I have an opto-isolator driven by PWM which is smoothed out by a low pass filter. The high voltage side of the isolator
is tied to a separate 10 VDC power supply. I'm attempting to modulate a proportional Belimo actuator from the high voltage
side of the opto-isolator. The funny thing is, when no load is connected to the output of the opto-isolator the output is linear to the input signal. For example 2.5VDC input from the UNO equals 5 volts. The problem is, any time the actuator is connected, my voltage drops dramatically.
Is the load on the isolator to much causing a voltage drop?
Hopefully a diagram will explain it better than I can.
C and R need to be mirrored, R needs to be on the PWM pin and C on the far side of R bypassing to ground. However your opto circuit is going to try to be on or off. Try this circuit:
Opto isolators work better at transmitting digital signals, so you would be better off smoothing the signal on the actuator side, not the Arduino side.

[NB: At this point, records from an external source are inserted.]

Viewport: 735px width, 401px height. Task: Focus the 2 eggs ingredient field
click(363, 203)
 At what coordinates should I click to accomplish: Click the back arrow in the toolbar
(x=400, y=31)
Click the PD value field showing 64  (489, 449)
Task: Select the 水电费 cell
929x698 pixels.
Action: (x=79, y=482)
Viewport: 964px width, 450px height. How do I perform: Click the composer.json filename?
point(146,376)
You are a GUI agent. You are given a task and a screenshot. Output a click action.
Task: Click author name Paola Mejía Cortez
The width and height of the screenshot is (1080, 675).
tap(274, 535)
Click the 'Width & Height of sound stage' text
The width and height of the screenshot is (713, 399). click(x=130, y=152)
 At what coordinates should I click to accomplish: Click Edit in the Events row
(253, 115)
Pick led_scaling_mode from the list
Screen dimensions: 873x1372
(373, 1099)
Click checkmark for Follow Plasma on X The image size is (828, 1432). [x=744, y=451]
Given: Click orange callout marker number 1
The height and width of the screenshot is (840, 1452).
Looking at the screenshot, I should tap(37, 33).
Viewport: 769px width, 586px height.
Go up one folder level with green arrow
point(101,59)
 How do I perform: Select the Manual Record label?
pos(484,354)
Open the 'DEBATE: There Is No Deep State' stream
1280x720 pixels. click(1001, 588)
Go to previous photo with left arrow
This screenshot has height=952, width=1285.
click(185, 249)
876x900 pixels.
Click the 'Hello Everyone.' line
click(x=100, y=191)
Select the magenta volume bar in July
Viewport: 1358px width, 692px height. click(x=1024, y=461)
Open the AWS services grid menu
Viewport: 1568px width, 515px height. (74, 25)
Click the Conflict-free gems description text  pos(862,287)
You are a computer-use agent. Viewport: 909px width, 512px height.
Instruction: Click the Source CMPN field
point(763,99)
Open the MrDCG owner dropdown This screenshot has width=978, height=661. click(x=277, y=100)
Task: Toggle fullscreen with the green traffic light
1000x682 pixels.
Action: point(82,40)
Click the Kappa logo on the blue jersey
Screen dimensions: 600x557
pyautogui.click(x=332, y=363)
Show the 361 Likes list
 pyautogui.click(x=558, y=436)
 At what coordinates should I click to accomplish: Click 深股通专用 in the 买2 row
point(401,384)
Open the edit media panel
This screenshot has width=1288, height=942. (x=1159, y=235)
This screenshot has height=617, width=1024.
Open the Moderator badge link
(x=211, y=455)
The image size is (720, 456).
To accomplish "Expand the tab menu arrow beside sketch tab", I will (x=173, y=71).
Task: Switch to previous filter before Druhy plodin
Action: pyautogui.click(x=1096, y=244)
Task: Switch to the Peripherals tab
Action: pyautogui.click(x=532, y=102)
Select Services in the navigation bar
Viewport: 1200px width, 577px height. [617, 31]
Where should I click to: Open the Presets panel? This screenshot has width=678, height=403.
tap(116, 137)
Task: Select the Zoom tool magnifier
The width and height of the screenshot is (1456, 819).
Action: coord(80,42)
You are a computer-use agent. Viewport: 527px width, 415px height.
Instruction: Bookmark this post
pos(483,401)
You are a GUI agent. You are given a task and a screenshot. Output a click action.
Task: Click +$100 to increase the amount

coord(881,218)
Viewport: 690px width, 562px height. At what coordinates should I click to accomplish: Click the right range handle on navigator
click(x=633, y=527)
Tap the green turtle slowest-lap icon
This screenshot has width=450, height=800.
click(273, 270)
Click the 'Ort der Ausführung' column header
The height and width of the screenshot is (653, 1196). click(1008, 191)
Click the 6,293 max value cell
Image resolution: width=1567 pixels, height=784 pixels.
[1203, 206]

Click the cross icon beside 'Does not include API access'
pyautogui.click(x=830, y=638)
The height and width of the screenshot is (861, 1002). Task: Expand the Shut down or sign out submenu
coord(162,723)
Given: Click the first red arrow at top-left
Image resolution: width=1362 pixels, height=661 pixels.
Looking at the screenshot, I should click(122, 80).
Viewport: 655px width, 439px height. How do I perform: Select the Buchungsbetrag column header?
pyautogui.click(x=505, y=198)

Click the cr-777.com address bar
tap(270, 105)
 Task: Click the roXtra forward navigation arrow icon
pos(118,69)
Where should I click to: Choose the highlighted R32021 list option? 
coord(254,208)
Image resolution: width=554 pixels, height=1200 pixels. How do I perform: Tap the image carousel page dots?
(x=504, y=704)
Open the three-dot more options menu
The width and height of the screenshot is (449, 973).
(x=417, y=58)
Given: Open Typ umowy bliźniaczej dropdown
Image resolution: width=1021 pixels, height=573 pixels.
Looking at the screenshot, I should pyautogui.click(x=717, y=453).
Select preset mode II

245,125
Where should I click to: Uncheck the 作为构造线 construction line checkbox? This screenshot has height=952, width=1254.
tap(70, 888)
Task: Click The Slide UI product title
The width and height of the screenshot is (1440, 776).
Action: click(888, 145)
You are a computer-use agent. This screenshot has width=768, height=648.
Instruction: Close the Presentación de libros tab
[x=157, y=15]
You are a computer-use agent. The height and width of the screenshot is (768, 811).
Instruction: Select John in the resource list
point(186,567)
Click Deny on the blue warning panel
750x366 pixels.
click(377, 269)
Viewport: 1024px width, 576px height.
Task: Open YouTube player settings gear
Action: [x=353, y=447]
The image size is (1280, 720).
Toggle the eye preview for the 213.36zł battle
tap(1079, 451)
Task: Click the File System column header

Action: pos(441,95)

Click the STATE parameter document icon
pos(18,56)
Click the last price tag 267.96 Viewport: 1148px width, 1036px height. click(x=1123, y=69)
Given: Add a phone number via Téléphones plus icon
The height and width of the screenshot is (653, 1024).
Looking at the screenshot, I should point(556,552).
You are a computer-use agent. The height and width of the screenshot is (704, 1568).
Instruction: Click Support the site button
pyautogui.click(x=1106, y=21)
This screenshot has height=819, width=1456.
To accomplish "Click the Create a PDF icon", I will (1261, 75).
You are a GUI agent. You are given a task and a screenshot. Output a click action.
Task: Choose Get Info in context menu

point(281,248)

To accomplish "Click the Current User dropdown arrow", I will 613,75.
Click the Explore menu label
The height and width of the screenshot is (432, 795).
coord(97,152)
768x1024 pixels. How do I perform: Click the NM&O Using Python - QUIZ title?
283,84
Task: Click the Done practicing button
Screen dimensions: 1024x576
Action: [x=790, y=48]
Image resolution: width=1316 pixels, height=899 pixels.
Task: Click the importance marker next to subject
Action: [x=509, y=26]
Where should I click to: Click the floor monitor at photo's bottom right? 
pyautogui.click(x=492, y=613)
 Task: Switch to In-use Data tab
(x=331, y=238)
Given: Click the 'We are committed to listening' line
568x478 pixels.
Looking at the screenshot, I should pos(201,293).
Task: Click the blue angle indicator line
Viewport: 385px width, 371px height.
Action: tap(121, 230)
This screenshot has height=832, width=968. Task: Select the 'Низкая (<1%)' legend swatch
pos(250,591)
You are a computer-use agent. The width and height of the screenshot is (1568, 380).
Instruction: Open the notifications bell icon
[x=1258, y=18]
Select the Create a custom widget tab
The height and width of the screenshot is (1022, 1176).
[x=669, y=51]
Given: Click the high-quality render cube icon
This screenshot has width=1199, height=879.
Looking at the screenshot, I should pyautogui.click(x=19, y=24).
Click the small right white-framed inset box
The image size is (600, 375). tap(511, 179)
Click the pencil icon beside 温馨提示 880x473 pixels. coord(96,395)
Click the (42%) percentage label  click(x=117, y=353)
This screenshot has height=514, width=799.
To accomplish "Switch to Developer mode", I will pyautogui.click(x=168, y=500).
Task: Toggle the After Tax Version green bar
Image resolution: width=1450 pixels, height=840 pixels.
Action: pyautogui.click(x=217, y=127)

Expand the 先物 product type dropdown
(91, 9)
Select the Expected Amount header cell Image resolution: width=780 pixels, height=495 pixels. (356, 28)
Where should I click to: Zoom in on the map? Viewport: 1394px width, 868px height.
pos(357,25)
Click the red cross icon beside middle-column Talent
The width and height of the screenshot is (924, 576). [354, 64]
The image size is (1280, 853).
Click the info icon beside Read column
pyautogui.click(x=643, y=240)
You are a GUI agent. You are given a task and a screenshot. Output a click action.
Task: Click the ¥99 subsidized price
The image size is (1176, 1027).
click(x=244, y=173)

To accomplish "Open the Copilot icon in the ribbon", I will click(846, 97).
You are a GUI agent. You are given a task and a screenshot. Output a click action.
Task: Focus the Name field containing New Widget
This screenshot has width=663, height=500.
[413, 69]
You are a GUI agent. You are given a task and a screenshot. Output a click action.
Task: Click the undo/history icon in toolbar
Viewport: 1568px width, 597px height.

Can someone help me size a low pass filter for this circuit on the actuator side?
I've found many sites telling how this is done yet i dont understand sizing the cap or resistor.
It depends on now fast you want to operate the actuator and how tolerant it is of ripple in the input voltage. I suggest something like this:
increase the 10v DC supply to 12v
2K resistor between Q2 collector and +12v
18K resistor between Q2 collector and actuator input
10uF capacitor between actuator input and local 0V (Q2 emitter)
This give a time constant of around 0.2 seconds. If the actuator chatters or its current consumption remains high even when it has moved to the correct position, use a bigger capacitor. If you need faster response, use a smaller capacitor, and increase the PWM frequency if neccessary.
I would like to thank all who replied to this thread.
With your wealth of knowledge I've successfully completed my
analog circuit and utilizing the actuator.